● WORK INSTRUCTIONS
Excluding pictures, retype exactly the lines from the one with "Task: Click the blue verified checkmark badge" through the end of the records that follow.

● DATA EXTRACTS

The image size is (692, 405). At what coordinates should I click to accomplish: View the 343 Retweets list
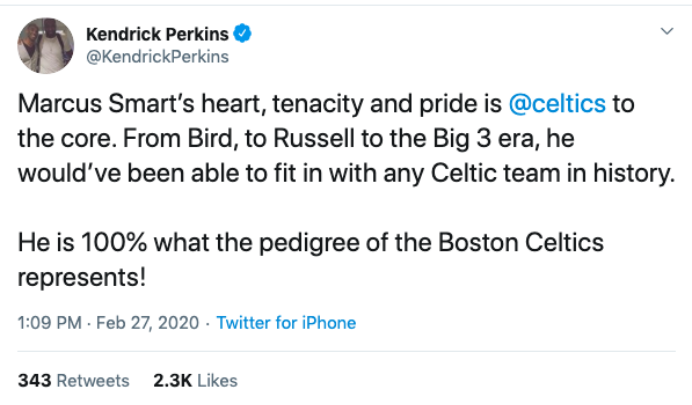point(74,380)
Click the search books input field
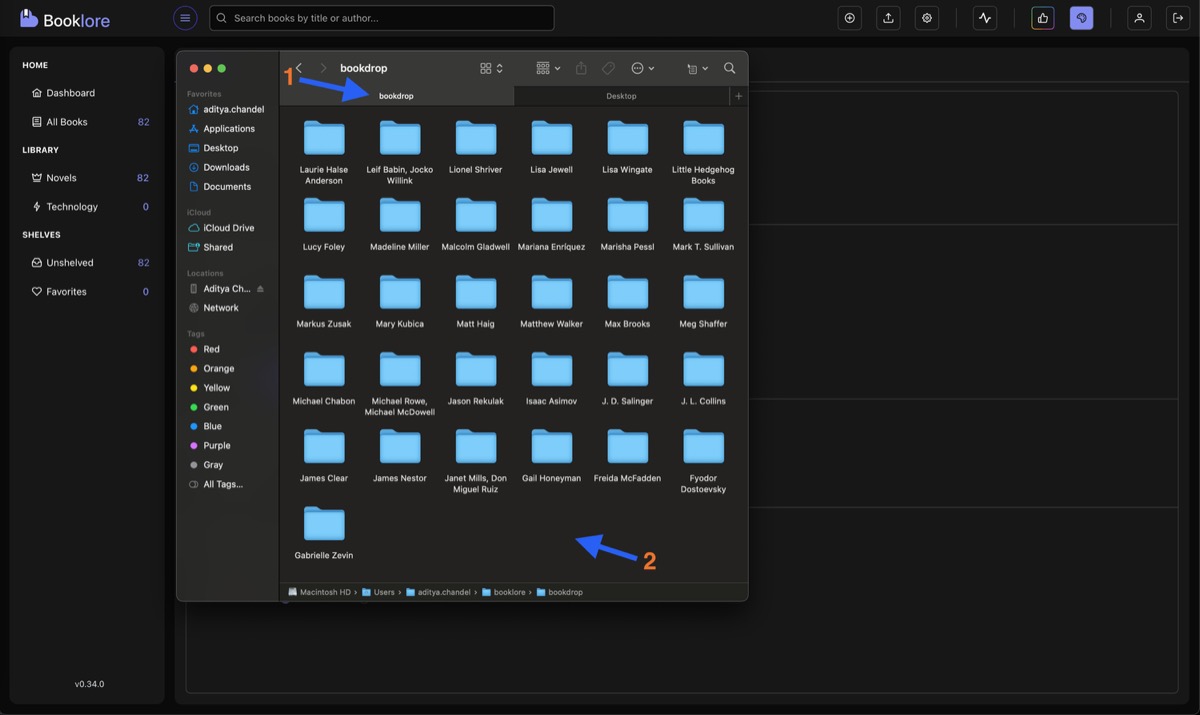Screen dimensions: 1200x715 [x=380, y=17]
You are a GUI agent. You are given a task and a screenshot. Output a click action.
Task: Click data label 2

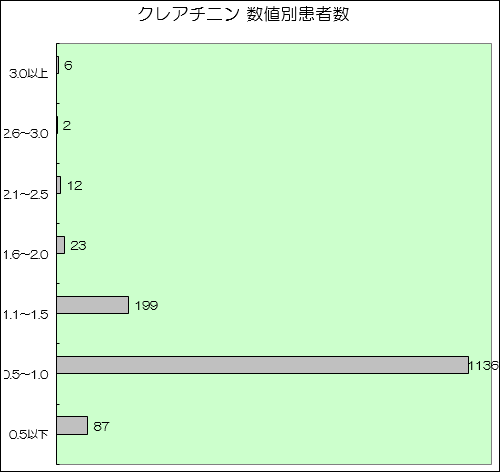(67, 125)
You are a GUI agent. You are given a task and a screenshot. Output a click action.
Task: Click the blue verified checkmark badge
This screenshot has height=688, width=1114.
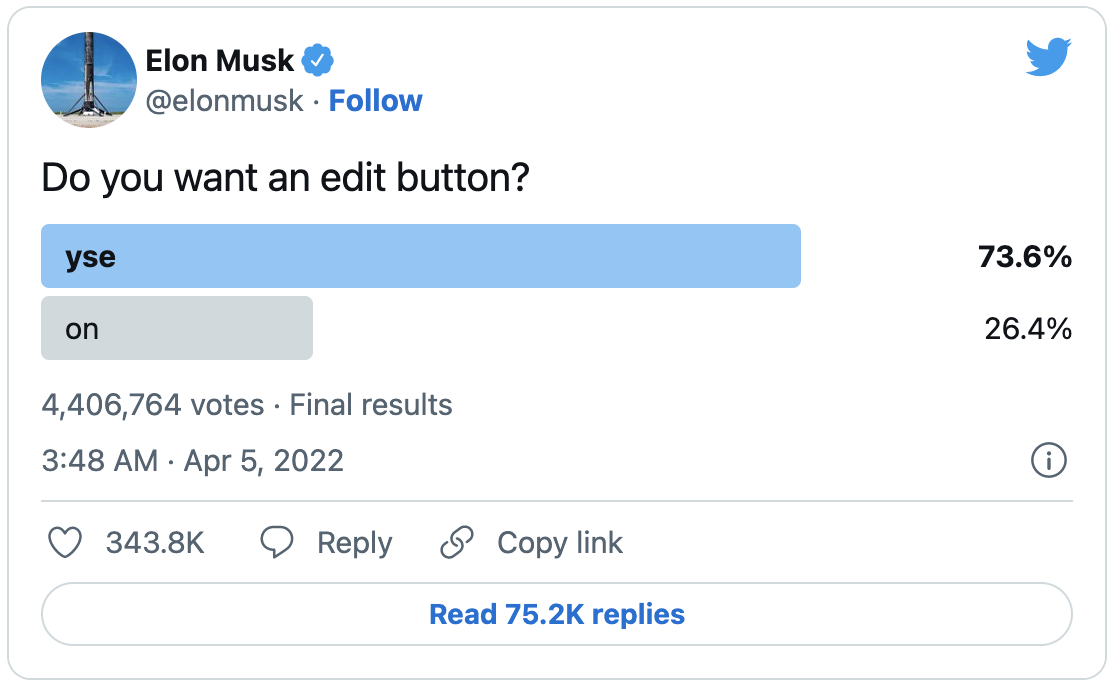pyautogui.click(x=318, y=60)
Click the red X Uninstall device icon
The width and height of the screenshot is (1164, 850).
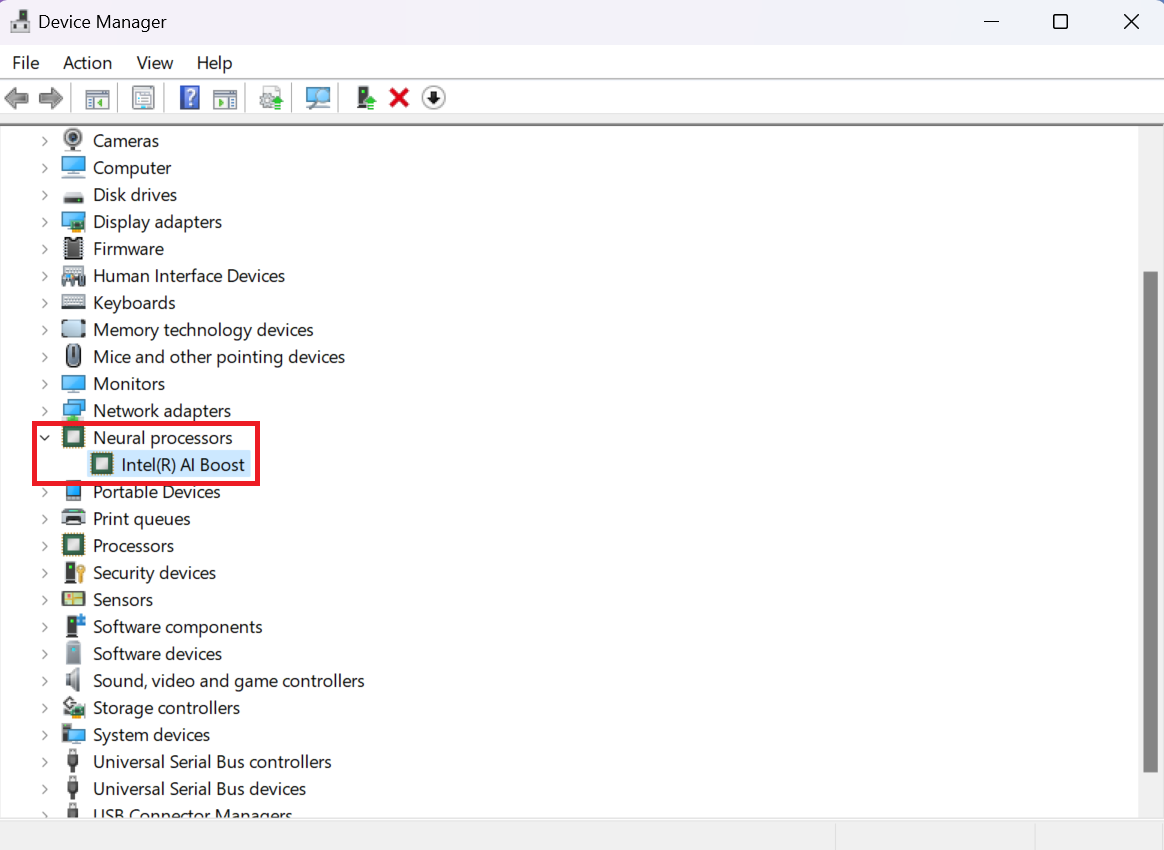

● SOLUTION
Task: Click the blue verified checkmark badge
This screenshot has height=688, width=1114.
pyautogui.click(x=318, y=60)
Click the red X Uninstall device icon
The width and height of the screenshot is (1164, 850).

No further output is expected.